**Material provided**
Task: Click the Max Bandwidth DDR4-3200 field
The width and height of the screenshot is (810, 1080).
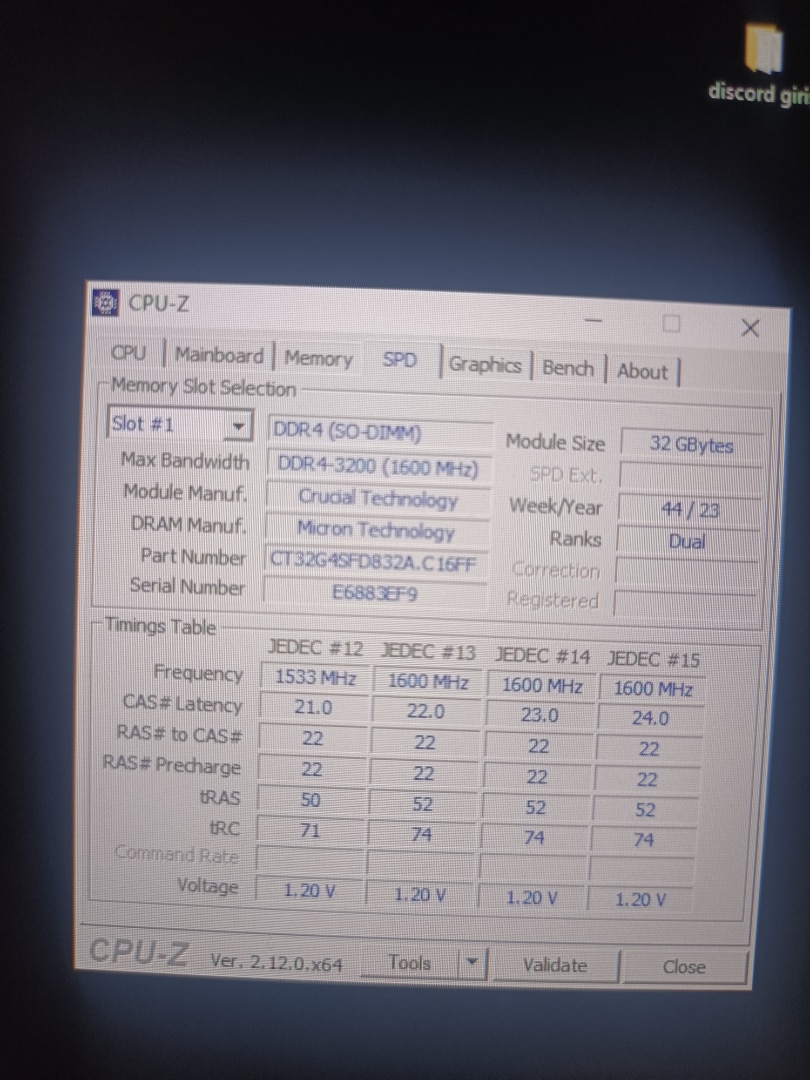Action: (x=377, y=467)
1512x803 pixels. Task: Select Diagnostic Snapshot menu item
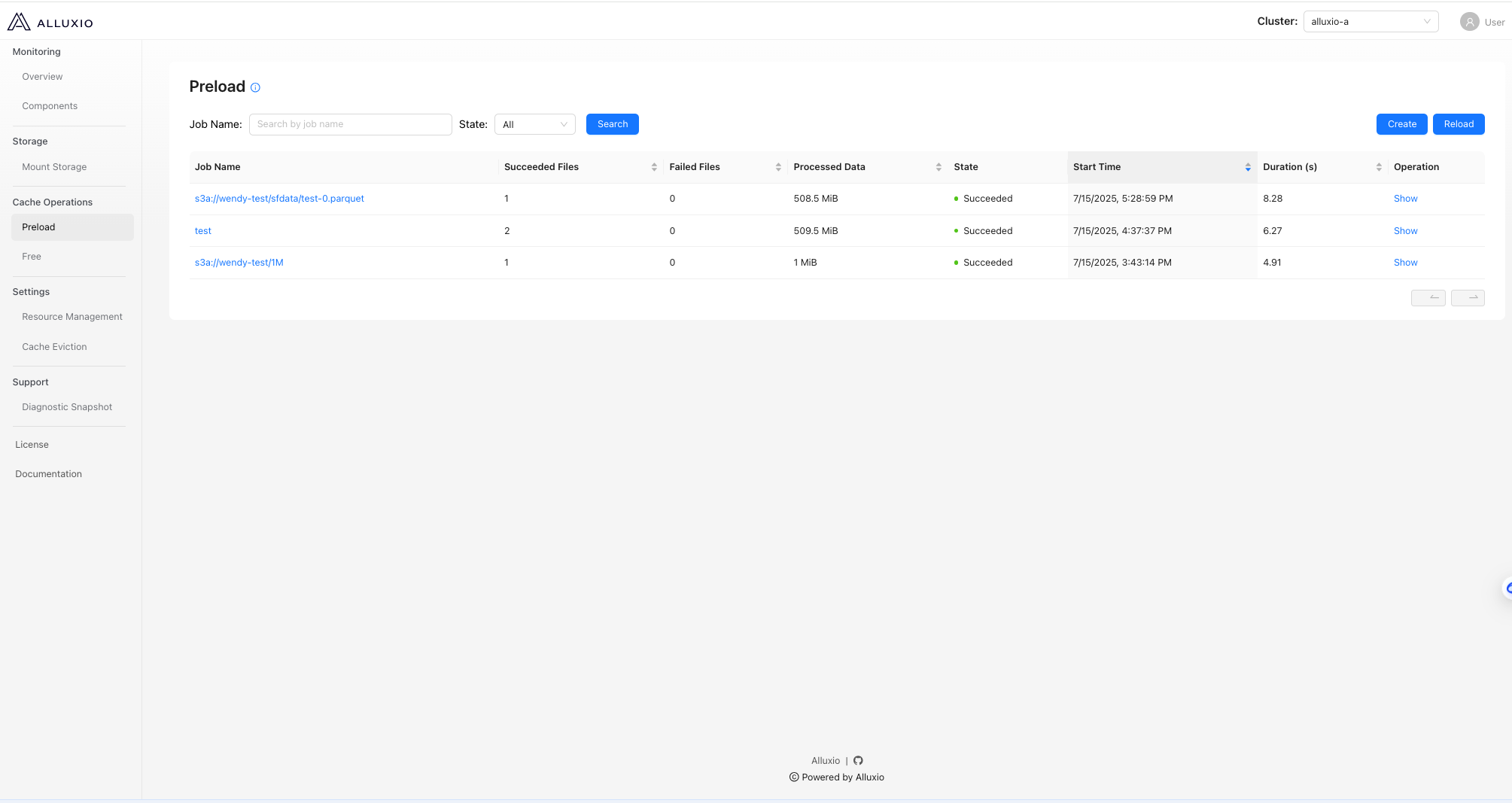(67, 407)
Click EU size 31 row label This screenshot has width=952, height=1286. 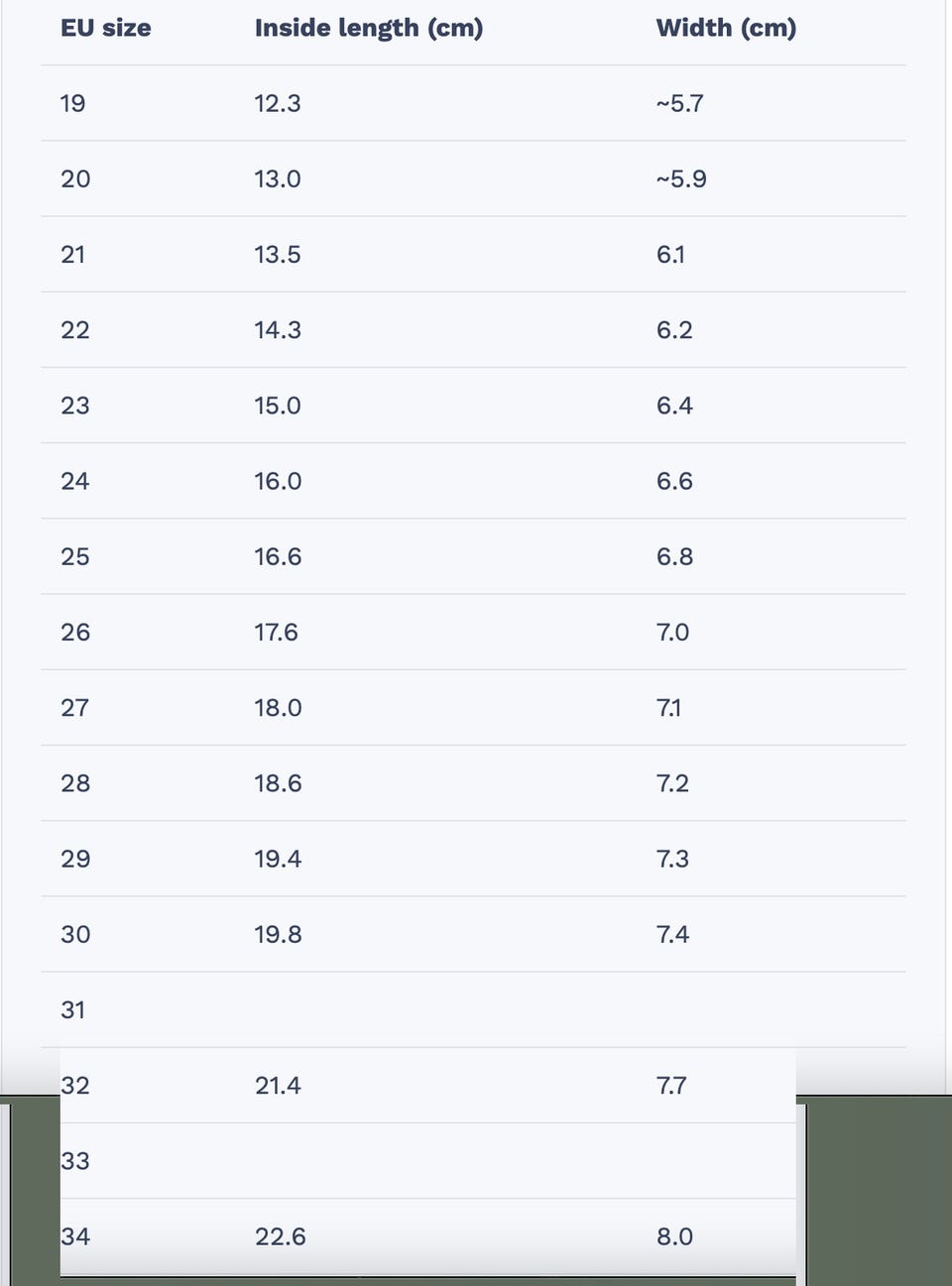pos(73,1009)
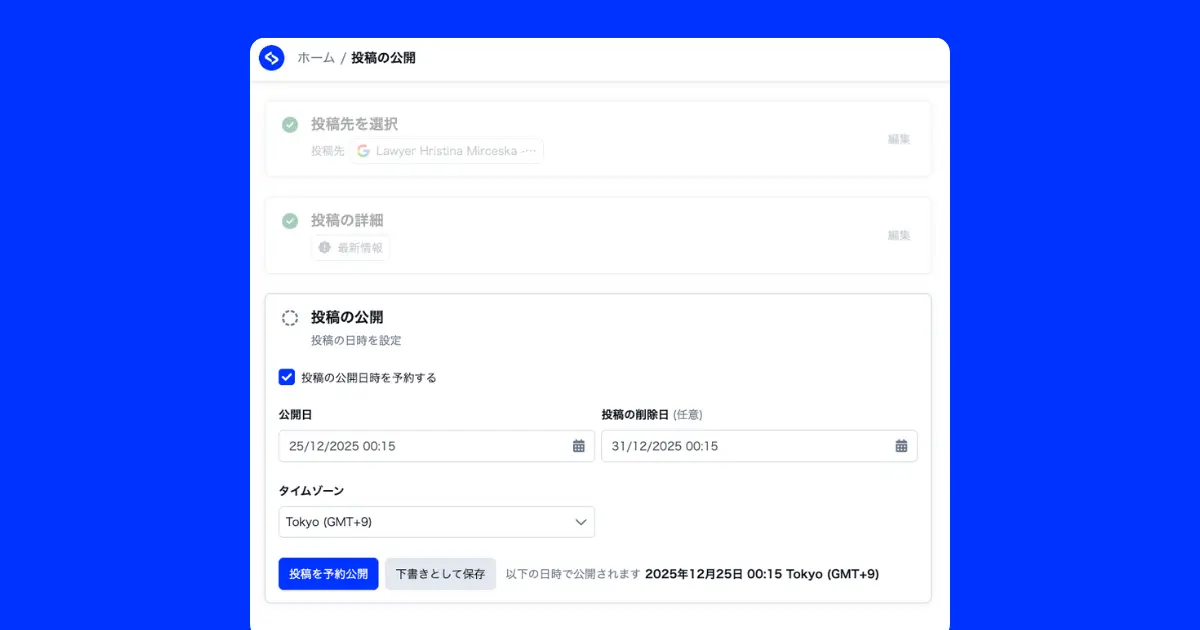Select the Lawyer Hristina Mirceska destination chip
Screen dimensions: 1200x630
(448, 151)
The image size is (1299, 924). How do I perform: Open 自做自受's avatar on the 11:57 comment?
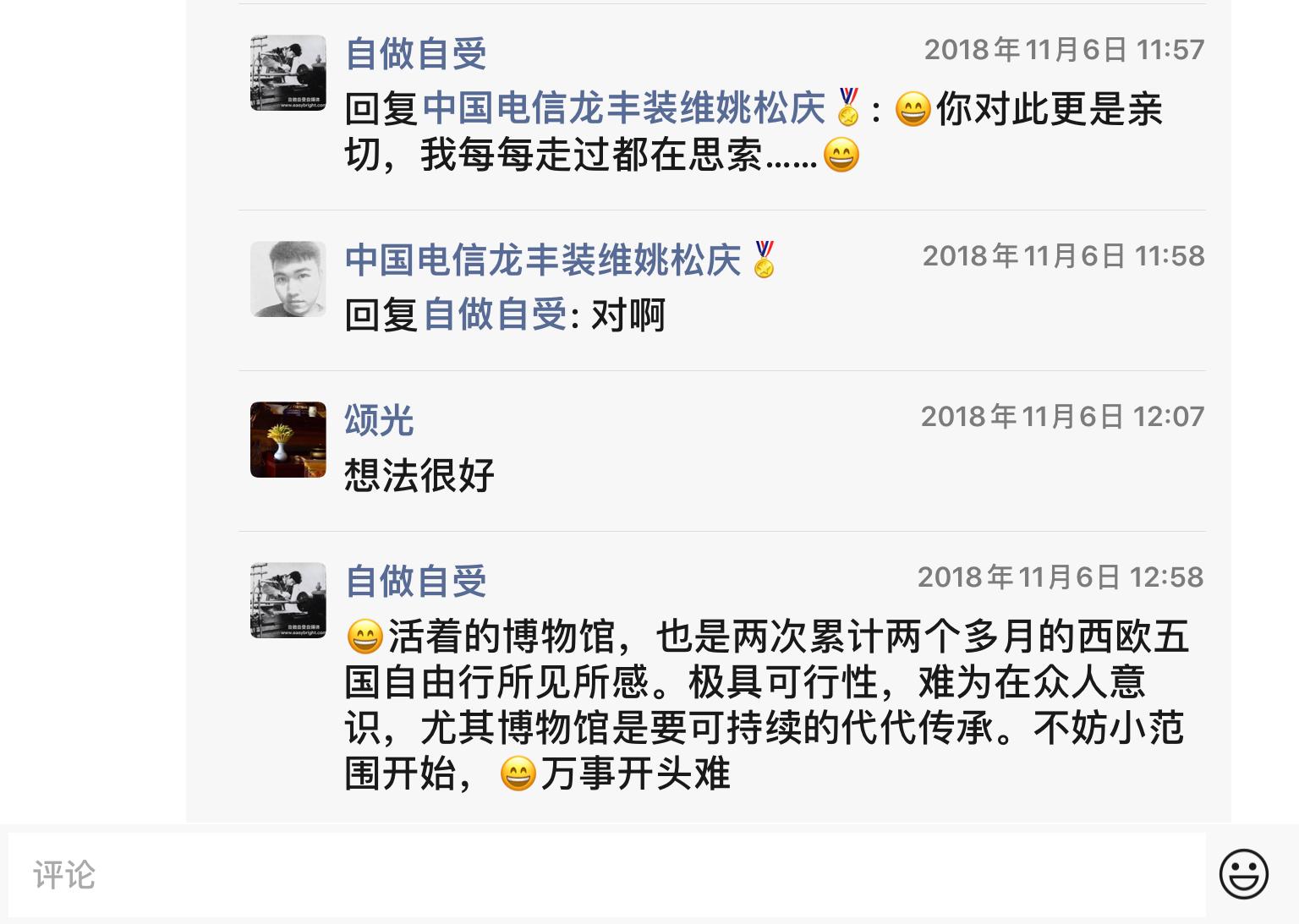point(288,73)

**What you should do**
After locating the line with "The image size", transcribe it and the rest of the data above exactly as written, without any picture.

**Answer box**
The image size is (1299, 924). How do I perform: Open 自做自受's avatar on the 11:57 comment?
point(288,73)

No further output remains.